According to the passage on top account revenues, what share of sales did the top five accounts make up in the third quarter?

> **PROVIDED TEXT**
■ ■ ■
Our top three accounts for the last nine months of the year amounted to 58.3% of total revenues, which is an increase of 30.2% year-over-year. In the third quarter, our top three accounts amounted to 56.9% of total revenues, which is an increase of 9.2% sequentially. Top five accounts amounted to 70.5% of sales in the nine months representing 28% increase year-over-year while in the third quarter, top five accounts amounted to 68.8% of sales representing 9.7% increase from the last quarter. Our top 10 accounts amounted to 81.3% of sales in the nine months of current financial year, which corresponds to 26.6% increase year-over. In the third quarter, top 10 accounts amounted to 79.5% of sales, which corresponds to a 9.8% increase sequentially.
■ ■ ■
> **MATERIAL SUPPLIED**

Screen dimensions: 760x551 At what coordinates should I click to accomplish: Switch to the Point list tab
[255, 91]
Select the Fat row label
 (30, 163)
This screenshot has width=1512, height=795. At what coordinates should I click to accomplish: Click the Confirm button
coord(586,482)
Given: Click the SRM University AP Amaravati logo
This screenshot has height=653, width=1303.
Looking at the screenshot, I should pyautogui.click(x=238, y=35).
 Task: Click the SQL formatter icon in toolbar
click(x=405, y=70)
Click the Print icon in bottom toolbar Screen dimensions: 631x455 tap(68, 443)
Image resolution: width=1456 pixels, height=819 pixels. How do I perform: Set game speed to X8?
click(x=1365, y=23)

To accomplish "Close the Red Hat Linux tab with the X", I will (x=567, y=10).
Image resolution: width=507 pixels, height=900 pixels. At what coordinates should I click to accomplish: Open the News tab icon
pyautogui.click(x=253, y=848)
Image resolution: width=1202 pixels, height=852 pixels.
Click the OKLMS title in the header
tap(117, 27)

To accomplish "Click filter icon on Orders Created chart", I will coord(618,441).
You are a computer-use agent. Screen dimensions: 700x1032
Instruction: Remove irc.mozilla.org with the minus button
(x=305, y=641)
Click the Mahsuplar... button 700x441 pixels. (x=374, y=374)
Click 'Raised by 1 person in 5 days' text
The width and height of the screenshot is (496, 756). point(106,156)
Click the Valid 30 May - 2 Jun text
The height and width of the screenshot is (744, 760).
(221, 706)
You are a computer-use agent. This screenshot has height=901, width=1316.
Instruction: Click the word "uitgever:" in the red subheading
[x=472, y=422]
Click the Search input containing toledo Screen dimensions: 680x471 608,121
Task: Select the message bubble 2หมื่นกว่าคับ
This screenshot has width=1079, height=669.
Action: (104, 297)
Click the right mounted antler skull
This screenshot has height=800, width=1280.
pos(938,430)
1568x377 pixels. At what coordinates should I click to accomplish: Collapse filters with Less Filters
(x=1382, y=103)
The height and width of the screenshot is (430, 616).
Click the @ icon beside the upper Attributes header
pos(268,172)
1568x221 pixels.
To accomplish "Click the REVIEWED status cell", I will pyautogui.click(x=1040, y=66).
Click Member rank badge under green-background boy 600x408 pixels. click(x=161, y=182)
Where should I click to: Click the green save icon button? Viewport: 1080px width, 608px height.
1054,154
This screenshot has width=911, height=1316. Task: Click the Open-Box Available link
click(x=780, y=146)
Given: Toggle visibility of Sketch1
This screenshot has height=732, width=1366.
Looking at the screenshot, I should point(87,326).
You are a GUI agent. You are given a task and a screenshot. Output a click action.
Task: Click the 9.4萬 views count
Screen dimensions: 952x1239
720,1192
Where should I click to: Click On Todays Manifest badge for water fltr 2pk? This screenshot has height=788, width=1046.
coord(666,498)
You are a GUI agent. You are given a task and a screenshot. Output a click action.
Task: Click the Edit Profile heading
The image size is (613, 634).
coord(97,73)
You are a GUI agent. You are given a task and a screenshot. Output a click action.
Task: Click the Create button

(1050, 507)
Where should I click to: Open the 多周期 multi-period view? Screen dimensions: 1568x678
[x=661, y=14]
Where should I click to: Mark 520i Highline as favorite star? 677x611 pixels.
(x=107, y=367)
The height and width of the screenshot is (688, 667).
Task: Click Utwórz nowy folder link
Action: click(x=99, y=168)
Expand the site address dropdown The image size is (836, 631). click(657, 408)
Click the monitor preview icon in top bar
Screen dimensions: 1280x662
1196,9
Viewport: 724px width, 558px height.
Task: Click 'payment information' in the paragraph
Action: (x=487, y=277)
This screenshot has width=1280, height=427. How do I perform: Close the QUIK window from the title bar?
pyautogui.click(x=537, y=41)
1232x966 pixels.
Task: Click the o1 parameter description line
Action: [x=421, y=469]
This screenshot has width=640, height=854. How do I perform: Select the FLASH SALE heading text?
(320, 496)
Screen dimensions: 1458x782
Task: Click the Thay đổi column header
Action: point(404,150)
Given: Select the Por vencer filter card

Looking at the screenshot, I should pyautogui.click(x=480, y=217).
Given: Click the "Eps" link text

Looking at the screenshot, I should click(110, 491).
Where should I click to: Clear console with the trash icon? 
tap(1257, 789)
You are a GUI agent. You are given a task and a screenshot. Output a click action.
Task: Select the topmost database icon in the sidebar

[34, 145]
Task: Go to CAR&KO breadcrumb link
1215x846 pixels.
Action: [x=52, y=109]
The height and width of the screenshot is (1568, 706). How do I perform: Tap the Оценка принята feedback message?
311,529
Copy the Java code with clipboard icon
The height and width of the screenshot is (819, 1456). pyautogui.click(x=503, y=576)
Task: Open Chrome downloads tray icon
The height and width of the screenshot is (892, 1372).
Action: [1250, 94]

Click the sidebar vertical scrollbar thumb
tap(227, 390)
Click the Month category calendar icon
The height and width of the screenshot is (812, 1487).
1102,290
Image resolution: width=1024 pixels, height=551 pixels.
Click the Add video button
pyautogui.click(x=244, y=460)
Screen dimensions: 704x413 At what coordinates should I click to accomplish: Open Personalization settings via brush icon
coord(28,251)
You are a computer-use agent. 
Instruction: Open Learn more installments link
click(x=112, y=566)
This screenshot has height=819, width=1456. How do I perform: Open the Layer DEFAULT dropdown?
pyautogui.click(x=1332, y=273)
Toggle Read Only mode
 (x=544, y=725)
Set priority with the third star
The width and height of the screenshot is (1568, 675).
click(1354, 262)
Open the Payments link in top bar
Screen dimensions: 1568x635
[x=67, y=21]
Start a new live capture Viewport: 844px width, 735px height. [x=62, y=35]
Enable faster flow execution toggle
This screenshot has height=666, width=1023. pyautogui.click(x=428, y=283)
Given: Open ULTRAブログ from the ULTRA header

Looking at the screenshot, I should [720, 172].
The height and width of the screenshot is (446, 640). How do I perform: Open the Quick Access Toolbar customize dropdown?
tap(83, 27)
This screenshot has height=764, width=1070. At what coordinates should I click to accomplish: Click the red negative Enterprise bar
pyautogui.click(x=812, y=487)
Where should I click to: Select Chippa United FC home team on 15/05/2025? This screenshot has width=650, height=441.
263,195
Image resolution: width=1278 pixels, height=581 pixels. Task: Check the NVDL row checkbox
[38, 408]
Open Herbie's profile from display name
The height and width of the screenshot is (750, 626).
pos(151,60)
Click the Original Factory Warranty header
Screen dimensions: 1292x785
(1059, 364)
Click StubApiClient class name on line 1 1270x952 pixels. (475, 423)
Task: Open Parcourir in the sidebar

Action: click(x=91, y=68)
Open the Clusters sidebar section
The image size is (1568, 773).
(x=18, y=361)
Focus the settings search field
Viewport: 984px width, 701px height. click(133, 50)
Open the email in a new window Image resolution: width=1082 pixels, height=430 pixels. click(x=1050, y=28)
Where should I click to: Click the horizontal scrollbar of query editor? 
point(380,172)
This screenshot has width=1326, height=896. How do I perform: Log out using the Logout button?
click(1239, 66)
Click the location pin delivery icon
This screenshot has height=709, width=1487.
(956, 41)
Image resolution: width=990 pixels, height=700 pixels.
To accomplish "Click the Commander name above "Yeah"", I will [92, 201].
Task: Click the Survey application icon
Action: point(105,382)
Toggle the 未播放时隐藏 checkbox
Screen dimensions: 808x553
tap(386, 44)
■ ■ ■
> **EXERCISE ANSWER**
68.8% of sales